Por último, el presidente de la Asociación de Productores y Realizadores de Cine del Uruguay (Asoprod), Diego Fernández,destacó que han pasado seis años para implementar la ley, tiempo que, a su entender, ha sido excesivo para enfrentar un tema que la sociedad necesita de urgencia. “Venimos muy atrasados como país. Esto debe realizarse de una buena vez. Estamos siendo testigos de que hay una ley aprobada pero que no se ejecuta.”

Fernández, además, estimó que se necesita cambiar el paradigma que tiene la televisión uruguaya de ser un medio consumidor, donde durante 60 años no hemos prácticamente producido. “Lo que ha preocupado a nuestros medios ha sido intercalar cualquier cosa con publicidad”.
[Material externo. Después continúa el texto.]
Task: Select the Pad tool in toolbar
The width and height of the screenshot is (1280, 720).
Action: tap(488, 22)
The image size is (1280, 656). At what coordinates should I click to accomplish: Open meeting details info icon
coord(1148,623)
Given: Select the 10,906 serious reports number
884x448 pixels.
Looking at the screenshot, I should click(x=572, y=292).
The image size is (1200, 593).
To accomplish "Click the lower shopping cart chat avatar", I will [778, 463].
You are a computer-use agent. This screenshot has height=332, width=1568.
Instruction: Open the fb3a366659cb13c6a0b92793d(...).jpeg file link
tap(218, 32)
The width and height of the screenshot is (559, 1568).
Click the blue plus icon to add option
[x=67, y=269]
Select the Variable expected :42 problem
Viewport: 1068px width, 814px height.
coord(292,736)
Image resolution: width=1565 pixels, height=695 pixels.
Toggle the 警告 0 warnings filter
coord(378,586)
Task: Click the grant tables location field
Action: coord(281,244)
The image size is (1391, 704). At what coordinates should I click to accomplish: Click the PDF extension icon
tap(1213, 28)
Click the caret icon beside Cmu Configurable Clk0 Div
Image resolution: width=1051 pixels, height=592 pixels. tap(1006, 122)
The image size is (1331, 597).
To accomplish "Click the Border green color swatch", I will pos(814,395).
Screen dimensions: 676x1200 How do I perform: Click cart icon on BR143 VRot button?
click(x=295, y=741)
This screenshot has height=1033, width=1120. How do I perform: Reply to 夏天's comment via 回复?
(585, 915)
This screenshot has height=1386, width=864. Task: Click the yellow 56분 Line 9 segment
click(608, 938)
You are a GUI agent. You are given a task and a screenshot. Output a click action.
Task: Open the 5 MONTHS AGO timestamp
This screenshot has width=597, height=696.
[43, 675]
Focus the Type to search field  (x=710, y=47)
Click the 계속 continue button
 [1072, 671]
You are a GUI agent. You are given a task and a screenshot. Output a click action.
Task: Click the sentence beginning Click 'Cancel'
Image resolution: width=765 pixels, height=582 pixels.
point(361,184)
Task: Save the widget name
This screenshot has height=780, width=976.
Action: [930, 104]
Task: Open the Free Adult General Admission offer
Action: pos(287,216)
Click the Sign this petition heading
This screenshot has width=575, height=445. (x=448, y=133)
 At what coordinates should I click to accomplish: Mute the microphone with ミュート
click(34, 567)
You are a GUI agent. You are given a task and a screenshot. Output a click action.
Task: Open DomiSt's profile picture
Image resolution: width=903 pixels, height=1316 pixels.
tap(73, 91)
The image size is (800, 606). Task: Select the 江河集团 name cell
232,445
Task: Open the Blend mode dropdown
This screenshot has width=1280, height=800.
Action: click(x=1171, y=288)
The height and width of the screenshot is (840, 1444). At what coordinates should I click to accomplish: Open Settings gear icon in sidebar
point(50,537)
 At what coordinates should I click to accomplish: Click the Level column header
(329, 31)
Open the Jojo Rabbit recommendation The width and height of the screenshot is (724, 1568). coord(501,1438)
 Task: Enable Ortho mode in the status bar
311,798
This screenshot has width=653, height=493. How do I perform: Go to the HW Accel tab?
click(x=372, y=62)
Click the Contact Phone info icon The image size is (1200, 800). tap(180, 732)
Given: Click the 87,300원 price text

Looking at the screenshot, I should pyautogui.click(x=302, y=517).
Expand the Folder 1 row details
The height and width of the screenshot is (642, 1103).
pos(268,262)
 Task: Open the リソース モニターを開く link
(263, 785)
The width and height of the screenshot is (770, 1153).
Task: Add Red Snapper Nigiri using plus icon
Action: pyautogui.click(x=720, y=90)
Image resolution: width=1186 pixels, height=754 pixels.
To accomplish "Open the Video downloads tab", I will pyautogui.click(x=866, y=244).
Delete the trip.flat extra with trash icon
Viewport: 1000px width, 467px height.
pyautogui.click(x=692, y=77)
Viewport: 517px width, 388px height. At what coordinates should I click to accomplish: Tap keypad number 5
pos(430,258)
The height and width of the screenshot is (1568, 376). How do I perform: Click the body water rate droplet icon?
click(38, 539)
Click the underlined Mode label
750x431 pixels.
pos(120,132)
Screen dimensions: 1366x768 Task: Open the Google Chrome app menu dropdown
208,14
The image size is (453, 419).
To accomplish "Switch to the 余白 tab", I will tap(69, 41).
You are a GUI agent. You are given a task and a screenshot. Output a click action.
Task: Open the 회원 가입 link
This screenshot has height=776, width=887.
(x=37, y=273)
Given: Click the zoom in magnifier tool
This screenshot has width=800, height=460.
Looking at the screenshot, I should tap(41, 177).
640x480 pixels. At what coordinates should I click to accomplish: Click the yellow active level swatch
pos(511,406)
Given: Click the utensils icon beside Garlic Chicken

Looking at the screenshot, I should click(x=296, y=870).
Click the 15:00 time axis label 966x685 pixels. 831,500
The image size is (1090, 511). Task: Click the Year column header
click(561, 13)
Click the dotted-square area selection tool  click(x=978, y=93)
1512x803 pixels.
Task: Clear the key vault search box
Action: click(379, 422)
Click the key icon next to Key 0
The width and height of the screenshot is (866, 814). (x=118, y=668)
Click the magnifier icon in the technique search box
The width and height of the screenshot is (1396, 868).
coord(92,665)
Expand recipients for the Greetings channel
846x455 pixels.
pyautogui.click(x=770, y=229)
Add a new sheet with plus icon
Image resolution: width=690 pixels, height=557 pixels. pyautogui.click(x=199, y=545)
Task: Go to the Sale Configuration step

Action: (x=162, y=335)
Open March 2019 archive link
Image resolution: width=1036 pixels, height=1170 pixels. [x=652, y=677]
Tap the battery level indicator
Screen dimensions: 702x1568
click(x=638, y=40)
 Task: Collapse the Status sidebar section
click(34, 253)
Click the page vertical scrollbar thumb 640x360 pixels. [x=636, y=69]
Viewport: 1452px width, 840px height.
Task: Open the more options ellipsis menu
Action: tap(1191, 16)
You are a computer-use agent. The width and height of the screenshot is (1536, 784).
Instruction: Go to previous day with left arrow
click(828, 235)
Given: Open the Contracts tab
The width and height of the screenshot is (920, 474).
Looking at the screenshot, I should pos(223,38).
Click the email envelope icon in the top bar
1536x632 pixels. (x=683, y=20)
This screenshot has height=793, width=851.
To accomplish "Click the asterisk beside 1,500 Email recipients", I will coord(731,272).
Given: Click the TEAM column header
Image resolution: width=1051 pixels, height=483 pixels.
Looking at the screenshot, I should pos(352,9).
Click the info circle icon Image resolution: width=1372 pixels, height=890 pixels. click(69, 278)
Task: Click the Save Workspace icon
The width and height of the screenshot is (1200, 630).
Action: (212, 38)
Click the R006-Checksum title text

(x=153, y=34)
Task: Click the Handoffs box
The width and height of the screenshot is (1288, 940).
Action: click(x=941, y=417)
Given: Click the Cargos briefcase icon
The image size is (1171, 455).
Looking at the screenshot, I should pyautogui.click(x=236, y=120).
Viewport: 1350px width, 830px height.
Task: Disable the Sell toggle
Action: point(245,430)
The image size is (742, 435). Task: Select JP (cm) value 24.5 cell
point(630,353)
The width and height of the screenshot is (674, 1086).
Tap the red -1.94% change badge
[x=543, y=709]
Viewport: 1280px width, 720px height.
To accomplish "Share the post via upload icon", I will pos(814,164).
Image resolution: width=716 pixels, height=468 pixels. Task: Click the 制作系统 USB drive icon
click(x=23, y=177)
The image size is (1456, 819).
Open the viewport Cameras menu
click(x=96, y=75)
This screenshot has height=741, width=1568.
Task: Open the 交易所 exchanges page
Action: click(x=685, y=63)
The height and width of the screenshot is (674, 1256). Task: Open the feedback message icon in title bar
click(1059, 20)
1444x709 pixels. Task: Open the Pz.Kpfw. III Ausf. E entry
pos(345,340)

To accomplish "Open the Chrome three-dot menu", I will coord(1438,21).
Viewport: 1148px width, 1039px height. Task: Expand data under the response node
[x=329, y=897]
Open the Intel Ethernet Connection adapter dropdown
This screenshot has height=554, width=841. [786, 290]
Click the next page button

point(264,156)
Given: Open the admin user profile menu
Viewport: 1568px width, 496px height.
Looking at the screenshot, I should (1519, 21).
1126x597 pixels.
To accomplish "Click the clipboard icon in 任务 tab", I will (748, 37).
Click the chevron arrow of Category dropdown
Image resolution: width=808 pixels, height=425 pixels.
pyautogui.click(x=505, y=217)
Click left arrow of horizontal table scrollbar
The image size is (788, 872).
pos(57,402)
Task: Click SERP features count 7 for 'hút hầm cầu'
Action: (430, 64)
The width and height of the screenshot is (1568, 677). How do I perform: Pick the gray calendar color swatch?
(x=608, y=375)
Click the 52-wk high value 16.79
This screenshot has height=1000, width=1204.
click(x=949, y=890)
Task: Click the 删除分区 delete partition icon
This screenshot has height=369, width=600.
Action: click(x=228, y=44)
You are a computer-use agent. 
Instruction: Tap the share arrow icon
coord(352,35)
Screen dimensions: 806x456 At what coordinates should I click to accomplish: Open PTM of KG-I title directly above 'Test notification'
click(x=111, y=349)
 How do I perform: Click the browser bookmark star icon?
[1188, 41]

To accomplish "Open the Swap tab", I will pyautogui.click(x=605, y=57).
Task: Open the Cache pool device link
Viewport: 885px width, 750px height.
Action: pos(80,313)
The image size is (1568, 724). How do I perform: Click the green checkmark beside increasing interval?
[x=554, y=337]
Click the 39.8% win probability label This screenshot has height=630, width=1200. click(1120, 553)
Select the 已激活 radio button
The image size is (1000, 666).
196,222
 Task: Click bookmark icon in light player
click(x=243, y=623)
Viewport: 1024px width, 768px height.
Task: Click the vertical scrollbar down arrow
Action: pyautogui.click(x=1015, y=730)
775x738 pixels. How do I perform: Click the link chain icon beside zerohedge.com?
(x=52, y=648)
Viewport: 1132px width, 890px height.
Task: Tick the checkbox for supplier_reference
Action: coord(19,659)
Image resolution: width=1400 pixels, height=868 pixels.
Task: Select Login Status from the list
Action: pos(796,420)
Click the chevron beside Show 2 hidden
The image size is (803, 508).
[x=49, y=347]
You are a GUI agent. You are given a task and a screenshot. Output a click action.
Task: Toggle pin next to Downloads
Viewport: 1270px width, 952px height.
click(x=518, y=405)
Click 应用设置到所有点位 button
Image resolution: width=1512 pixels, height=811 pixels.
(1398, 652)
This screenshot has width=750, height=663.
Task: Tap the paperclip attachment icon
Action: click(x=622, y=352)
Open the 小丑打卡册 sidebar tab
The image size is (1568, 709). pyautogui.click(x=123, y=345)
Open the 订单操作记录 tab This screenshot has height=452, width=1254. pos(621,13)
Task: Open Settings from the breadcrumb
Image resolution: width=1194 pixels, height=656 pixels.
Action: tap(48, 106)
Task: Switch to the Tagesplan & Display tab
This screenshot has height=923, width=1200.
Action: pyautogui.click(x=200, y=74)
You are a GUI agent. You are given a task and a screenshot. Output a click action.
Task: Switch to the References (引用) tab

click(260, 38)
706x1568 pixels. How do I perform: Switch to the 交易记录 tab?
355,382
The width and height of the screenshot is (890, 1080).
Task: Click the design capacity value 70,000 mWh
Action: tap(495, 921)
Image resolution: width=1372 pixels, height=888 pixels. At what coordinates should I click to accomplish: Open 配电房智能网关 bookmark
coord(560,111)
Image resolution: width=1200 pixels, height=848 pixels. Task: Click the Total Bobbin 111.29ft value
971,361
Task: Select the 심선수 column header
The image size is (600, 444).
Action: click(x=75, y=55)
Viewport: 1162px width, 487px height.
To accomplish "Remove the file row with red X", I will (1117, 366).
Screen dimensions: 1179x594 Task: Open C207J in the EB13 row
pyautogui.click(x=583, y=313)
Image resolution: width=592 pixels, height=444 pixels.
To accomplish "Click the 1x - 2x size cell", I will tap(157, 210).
Sin embargo, entiende que esta situación desoladora no solo queda en el ámbito privado sino que se traslada a la televisión pública, la cual está mucho más rezagada que la Ley de Medios. “Esta televisión no es pública sino que simplemente estatal. Se impone alguien elegido directamente desde el ejecutivo, no hay concursos y se depende directamente de rentas generales. Pero no solo tenemos deficiencias en esto, sino que en la Ley de Medios, dentro del 60% de la programación destinada a la producción nacional, un 30% iba a estar dirigido a la producción independiente. Sin embargo, esto ha sido eliminado”.

Por último, Fernández considera que hace 10 años la ley era imprescindible, actualmente hay muchas cosas que quedaron obsoletas. Por ejemplo, esta ley ni siquiera incluye a Netflix y YouTube, donde no hay ni tres películas uruguayas en su catálogo. Es por esta razón que entiende que se necesita regular, pero siempre se debe tener en cuenta que la realidad que se intenta atacar es mucho más amplia.

Según Fernández, la Ley de Medios concibe que el 0,6% de la facturación del cable va al Fondo de Producción Audiovisual. Sin embargo, a su entender es un porcentaje de una dimensión bajísima en comparación con lo que comúnmente factura una empresa de ese rubro al año. Por tanto, es de suma importancia aplicar una política integral que incentive a la producción nacional.

 

Situación del acceso a la información pública

 

Tania Da Rosa, representante del Centro de Archivos y Acceso a la Información Pública (CAinfo), enfatizó que el acceso a la información pública es un derecho igual de fundamental para la democracia que la libertad de expresión. Pero que, sin embargo, muchas veces tenemos una perspectiva restringida de él.

“Desde CAinfo queríamos expresar un balance sobre el derecho al acceso de la información pública. Es una agenda que convoca a todos los actores, personas, periodistas y a muchas organizaciones del país. Es por esto que lo llamamos gobierno abierto”.

Afirmó que la Ley sobre Acceso a la Información Pública implicó un avance en el reconocimiento del derecho. Luego de varios intentos desde la década del 90, en 2008 se pudo instalar un discurso público donde la transparencia debía ser el objetivo central de la actividad pública. Sin embargo, Da Rosa considera que la ley se está inclumpliendo tanto en la transparencia activa (entendida como el deber que tienen los organismos de publicar la información en los sitios web) y la transparencia pasiva (cuando los ciudadanos piden información). Además, puntualizó que nunca se cumplen los plazos por lo que existe un abuso del artículo 14 de la ley.

También destacó que CAinfo no tiene información completa sobre cómo se cumple la ley en los organismos, especialmente porque los últimos datos que existen parten del 2013 y no son muy alentadores: 3 de cada 4 personas no conocían la ley, por tanto no tenían conciencia sobre sus derechos. “Es cierto que algunos asuntos son atendibles desde la implementación de algunas políticas públicas pero no debemos olvidar que otros son desde lo legal que debemos atacar. Hay varias cuestiones que requieren un perfeccionamiento de la ley, la cual está por debajo de los estándares del Sistema Interamericano de Derechos Humanos”.